Live music doesn’t just energise and set the context of fashion shows; DJs are frequently being used in stores too from Burberry to Diesel to engage customers and subsequently boost sales. “If you play music, you may influence people’s shopping behaviour,” says Beckerman. “But if there’s a DJ on site, you have an event. As well as audio, you now have a visual. The current drive in retail is creating multi-sensory experiences and connecting with popular culture and sentiment.”
In other words, take sound out of the equation and brands may run the risk of seeming out of touch with their consumers. So, if you find yourself absent-mindedly humming away while clutching armfuls of clothes when you only popped in for a T-shirt, you know why. As Gloria Estefan famously said, the rhythm is gonna get you.
In the mood for spending
From flattering lighting to citrus scents, all our senses influence what we buy...
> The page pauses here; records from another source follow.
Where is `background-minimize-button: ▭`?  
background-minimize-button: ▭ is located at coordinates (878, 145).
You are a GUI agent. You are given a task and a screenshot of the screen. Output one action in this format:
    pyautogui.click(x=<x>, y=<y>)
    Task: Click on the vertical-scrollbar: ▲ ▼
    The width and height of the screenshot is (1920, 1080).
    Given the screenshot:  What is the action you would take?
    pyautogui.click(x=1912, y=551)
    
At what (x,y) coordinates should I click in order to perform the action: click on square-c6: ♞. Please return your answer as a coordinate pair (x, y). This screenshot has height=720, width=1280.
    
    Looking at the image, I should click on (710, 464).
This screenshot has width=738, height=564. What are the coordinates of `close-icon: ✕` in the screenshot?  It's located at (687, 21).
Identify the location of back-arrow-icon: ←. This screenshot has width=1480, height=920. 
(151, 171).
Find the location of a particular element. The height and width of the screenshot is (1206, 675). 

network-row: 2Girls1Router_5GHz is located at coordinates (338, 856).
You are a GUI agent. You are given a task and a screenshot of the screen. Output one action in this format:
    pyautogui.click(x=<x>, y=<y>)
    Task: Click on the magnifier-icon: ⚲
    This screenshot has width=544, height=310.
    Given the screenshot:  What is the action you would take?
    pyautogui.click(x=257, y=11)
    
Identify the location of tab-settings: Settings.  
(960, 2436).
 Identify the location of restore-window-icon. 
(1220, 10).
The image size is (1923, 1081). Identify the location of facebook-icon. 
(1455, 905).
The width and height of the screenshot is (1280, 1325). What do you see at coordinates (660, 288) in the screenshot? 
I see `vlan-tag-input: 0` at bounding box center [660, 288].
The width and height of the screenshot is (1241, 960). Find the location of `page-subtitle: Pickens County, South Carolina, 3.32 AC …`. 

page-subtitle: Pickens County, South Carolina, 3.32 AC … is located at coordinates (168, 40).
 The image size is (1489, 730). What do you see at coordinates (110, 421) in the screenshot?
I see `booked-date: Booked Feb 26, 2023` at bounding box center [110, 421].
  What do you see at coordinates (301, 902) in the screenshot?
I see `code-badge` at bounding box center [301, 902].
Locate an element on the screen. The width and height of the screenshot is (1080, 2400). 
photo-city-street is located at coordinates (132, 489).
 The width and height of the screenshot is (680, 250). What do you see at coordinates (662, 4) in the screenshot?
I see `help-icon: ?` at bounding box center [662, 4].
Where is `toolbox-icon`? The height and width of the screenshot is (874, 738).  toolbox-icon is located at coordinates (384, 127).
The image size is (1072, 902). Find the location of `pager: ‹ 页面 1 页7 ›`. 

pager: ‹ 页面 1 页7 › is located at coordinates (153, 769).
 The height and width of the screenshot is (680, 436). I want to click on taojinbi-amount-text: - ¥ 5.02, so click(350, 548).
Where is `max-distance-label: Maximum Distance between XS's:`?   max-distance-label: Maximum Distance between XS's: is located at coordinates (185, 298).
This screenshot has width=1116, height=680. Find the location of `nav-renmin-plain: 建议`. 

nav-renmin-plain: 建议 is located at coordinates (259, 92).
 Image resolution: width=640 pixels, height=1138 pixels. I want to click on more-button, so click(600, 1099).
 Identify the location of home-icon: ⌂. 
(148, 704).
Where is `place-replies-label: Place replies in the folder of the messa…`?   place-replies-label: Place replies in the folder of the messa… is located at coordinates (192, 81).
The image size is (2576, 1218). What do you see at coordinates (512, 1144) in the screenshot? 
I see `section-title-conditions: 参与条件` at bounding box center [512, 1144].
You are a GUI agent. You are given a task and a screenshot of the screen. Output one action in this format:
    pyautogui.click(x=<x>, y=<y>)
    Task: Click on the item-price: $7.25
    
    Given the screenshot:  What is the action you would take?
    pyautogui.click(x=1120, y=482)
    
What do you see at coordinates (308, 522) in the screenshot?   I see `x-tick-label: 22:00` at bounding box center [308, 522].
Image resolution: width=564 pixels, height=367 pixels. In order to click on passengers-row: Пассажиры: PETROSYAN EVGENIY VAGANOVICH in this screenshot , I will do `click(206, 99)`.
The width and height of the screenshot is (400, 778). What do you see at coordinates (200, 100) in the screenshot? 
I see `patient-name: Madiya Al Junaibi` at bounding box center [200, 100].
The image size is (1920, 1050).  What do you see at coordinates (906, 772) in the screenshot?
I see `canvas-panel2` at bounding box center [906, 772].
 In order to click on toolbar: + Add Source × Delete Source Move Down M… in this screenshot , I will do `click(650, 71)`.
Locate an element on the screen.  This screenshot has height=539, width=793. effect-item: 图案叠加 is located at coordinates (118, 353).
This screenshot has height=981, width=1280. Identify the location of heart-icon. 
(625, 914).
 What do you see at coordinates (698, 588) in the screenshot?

The time consumers spend in a retail space is known as ‘dwell time’. “Typically, the first 12ft is the part where brands work hardest to introduce newness to entice customers further in, which is why the latest collections will always be at the front of any shop,” says retail consultant Karl McKeever.
High-end boutiques use sophisticated colour palettes and luxury materials, such as “polished metals, burnished golds, copper and brushed finishes – these suggest exclusivity,” explains McKeever. Sculpture and murals also indicate a more cultured brand.
Lightbulb colour varies from store to store – for a reason. “Prada uses a yellow-infused light, which is flattering to skintones,” explains McKeever. “YSL’s lighting, however, is crisp white to reinforce the luxury black-and-white marble finish of its stores. In many designer shops, the lighting in fitting rooms will switch from day to night for trying on evening wear.”
A 2005 study at Rutgers University in New Jersey found that non-impulsive shoppers spent more when a pleasant citrus smell pervaded a store. “Designer brands like Burberry and Prada are experimenting with aromatics in store,” says McKeever. “It’s important to choose the right scent – it shouldn’t be so strong that it repels customers.”